## Records shown
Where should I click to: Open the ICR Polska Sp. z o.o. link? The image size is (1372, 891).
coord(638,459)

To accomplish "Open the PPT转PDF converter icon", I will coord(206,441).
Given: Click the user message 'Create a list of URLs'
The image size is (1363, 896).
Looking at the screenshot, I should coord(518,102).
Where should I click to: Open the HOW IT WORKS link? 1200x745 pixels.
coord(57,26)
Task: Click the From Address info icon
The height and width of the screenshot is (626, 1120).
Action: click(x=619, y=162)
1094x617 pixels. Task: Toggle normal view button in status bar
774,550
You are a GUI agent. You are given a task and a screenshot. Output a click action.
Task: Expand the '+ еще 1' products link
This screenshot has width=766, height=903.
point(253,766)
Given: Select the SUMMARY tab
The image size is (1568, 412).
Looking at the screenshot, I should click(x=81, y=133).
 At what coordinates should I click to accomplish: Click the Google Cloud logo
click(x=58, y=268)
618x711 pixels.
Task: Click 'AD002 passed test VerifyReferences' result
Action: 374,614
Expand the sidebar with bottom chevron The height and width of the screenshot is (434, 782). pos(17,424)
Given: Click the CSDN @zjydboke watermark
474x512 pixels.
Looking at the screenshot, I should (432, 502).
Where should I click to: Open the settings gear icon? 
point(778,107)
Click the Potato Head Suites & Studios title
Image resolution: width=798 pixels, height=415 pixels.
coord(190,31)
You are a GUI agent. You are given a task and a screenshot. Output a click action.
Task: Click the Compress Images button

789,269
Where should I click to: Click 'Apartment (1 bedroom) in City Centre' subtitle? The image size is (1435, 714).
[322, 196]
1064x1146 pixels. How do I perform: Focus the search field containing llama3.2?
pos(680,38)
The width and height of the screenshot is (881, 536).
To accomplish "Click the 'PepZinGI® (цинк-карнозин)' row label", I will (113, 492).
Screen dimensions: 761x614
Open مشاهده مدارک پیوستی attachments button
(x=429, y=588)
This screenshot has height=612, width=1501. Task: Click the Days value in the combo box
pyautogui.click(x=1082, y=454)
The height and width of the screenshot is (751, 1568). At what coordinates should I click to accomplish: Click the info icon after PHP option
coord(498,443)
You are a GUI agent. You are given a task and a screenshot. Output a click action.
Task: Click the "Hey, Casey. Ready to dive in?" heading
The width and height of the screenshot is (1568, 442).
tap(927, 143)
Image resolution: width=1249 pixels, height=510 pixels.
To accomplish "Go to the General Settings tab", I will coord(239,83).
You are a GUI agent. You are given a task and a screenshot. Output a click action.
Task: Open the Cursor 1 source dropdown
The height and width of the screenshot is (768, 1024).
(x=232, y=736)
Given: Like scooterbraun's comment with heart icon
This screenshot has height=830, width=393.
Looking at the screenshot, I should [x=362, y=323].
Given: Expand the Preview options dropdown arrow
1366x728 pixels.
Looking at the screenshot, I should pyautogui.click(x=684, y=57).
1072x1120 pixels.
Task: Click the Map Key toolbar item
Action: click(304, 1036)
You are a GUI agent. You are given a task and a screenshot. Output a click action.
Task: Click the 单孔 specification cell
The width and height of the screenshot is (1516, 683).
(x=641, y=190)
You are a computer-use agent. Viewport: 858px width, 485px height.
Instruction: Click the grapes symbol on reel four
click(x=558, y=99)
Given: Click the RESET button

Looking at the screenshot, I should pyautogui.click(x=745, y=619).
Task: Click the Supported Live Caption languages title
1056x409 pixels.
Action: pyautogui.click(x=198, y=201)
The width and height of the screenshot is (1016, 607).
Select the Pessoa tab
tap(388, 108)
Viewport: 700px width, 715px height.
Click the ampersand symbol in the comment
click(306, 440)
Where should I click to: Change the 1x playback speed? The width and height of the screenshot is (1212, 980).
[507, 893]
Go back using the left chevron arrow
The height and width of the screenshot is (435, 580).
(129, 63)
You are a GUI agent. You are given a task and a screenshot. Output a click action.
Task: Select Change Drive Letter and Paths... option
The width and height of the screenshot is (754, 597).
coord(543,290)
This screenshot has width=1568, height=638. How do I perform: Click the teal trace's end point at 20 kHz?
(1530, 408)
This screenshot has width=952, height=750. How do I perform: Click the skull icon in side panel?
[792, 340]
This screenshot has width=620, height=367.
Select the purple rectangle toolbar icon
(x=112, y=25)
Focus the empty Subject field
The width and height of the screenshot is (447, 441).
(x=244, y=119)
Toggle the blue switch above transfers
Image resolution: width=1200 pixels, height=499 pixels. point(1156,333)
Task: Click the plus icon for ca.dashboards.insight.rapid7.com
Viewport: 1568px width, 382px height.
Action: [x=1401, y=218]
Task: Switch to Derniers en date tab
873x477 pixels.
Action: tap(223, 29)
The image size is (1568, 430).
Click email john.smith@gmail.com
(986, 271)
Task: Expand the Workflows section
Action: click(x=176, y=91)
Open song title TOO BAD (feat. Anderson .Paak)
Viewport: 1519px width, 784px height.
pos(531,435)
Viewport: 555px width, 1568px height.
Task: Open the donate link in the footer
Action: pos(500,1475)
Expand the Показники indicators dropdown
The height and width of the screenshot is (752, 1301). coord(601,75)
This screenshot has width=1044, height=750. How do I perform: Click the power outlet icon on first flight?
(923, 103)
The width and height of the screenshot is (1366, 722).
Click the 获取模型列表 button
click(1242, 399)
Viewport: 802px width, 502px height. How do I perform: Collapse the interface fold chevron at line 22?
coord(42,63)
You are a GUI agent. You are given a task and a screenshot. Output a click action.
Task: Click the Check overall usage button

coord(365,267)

## What to work on
The full set of records above must be retyped exactly.

## Response to the exercise
Where should I click to: Open the ICR Polska Sp. z o.o. link? The image size is (1372, 891).
coord(638,459)

To accomplish "Open the PPT转PDF converter icon", I will coord(206,441).
Given: Click the user message 'Create a list of URLs'
The image size is (1363, 896).
Looking at the screenshot, I should coord(518,102).
Where should I click to: Open the HOW IT WORKS link? 1200x745 pixels.
coord(57,26)
Task: Click the From Address info icon
The height and width of the screenshot is (626, 1120).
Action: click(x=619, y=162)
1094x617 pixels. Task: Toggle normal view button in status bar
774,550
You are a GUI agent. You are given a task and a screenshot. Output a click action.
Task: Expand the '+ еще 1' products link
This screenshot has width=766, height=903.
point(253,766)
Given: Select the SUMMARY tab
The image size is (1568, 412).
Looking at the screenshot, I should click(x=81, y=133).
 At what coordinates should I click to accomplish: Click the Google Cloud logo
click(x=58, y=268)
618x711 pixels.
Task: Click 'AD002 passed test VerifyReferences' result
Action: 374,614
Expand the sidebar with bottom chevron The height and width of the screenshot is (434, 782). pos(17,424)
Given: Click the CSDN @zjydboke watermark
474x512 pixels.
Looking at the screenshot, I should (432, 502).
Where should I click to: Open the settings gear icon? 
point(778,107)
Click the Potato Head Suites & Studios title
Image resolution: width=798 pixels, height=415 pixels.
coord(190,31)
You are a GUI agent. You are given a task and a screenshot. Output a click action.
Task: Click the Compress Images button

789,269
Where should I click to: Click 'Apartment (1 bedroom) in City Centre' subtitle? The image size is (1435, 714).
[322, 196]
1064x1146 pixels. How do I perform: Focus the search field containing llama3.2?
pos(680,38)
The width and height of the screenshot is (881, 536).
To accomplish "Click the 'PepZinGI® (цинк-карнозин)' row label", I will (113, 492).
Screen dimensions: 761x614
Open مشاهده مدارک پیوستی attachments button
(x=429, y=588)
This screenshot has height=612, width=1501. Task: Click the Days value in the combo box
pyautogui.click(x=1082, y=454)
The height and width of the screenshot is (751, 1568). At what coordinates should I click to accomplish: Click the info icon after PHP option
coord(498,443)
You are a GUI agent. You are given a task and a screenshot. Output a click action.
Task: Click the "Hey, Casey. Ready to dive in?" heading
The width and height of the screenshot is (1568, 442).
tap(927, 143)
Image resolution: width=1249 pixels, height=510 pixels.
To accomplish "Go to the General Settings tab", I will coord(239,83).
You are a GUI agent. You are given a task and a screenshot. Output a click action.
Task: Open the Cursor 1 source dropdown
The height and width of the screenshot is (768, 1024).
(x=232, y=736)
Given: Like scooterbraun's comment with heart icon
This screenshot has height=830, width=393.
Looking at the screenshot, I should [x=362, y=323].
Given: Expand the Preview options dropdown arrow
1366x728 pixels.
Looking at the screenshot, I should pyautogui.click(x=684, y=57).
1072x1120 pixels.
Task: Click the Map Key toolbar item
Action: click(304, 1036)
You are a GUI agent. You are given a task and a screenshot. Output a click action.
Task: Click the 单孔 specification cell
The width and height of the screenshot is (1516, 683).
(x=641, y=190)
You are a computer-use agent. Viewport: 858px width, 485px height.
Instruction: Click the grapes symbol on reel four
click(x=558, y=99)
Given: Click the RESET button

Looking at the screenshot, I should pyautogui.click(x=745, y=619).
Task: Click the Supported Live Caption languages title
1056x409 pixels.
Action: pyautogui.click(x=198, y=201)
The width and height of the screenshot is (1016, 607).
Select the Pessoa tab
tap(388, 108)
Viewport: 700px width, 715px height.
Click the ampersand symbol in the comment
click(306, 440)
Where should I click to: Change the 1x playback speed? The width and height of the screenshot is (1212, 980).
[507, 893]
Go back using the left chevron arrow
The height and width of the screenshot is (435, 580).
(129, 63)
You are a GUI agent. You are given a task and a screenshot. Output a click action.
Task: Select Change Drive Letter and Paths... option
The width and height of the screenshot is (754, 597).
coord(543,290)
This screenshot has width=1568, height=638. How do I perform: Click the teal trace's end point at 20 kHz?
(1530, 408)
This screenshot has width=952, height=750. How do I perform: Click the skull icon in side panel?
[792, 340]
This screenshot has width=620, height=367.
Select the purple rectangle toolbar icon
(x=112, y=25)
Focus the empty Subject field
The width and height of the screenshot is (447, 441).
(x=244, y=119)
Toggle the blue switch above transfers
Image resolution: width=1200 pixels, height=499 pixels. point(1156,333)
Task: Click the plus icon for ca.dashboards.insight.rapid7.com
Viewport: 1568px width, 382px height.
Action: [x=1401, y=218]
Task: Switch to Derniers en date tab
873x477 pixels.
Action: tap(223, 29)
The image size is (1568, 430).
Click email john.smith@gmail.com
(986, 271)
Task: Expand the Workflows section
Action: click(x=176, y=91)
Open song title TOO BAD (feat. Anderson .Paak)
Viewport: 1519px width, 784px height.
pos(531,435)
Viewport: 555px width, 1568px height.
Task: Open the donate link in the footer
Action: pos(500,1475)
Expand the Показники indicators dropdown
The height and width of the screenshot is (752, 1301). coord(601,75)
This screenshot has width=1044, height=750. How do I perform: Click the power outlet icon on first flight?
(923, 103)
The width and height of the screenshot is (1366, 722).
Click the 获取模型列表 button
click(1242, 399)
Viewport: 802px width, 502px height. How do I perform: Collapse the interface fold chevron at line 22?
coord(42,63)
You are a GUI agent. You are given a task and a screenshot. Output a click action.
Task: Click the Check overall usage button

coord(365,267)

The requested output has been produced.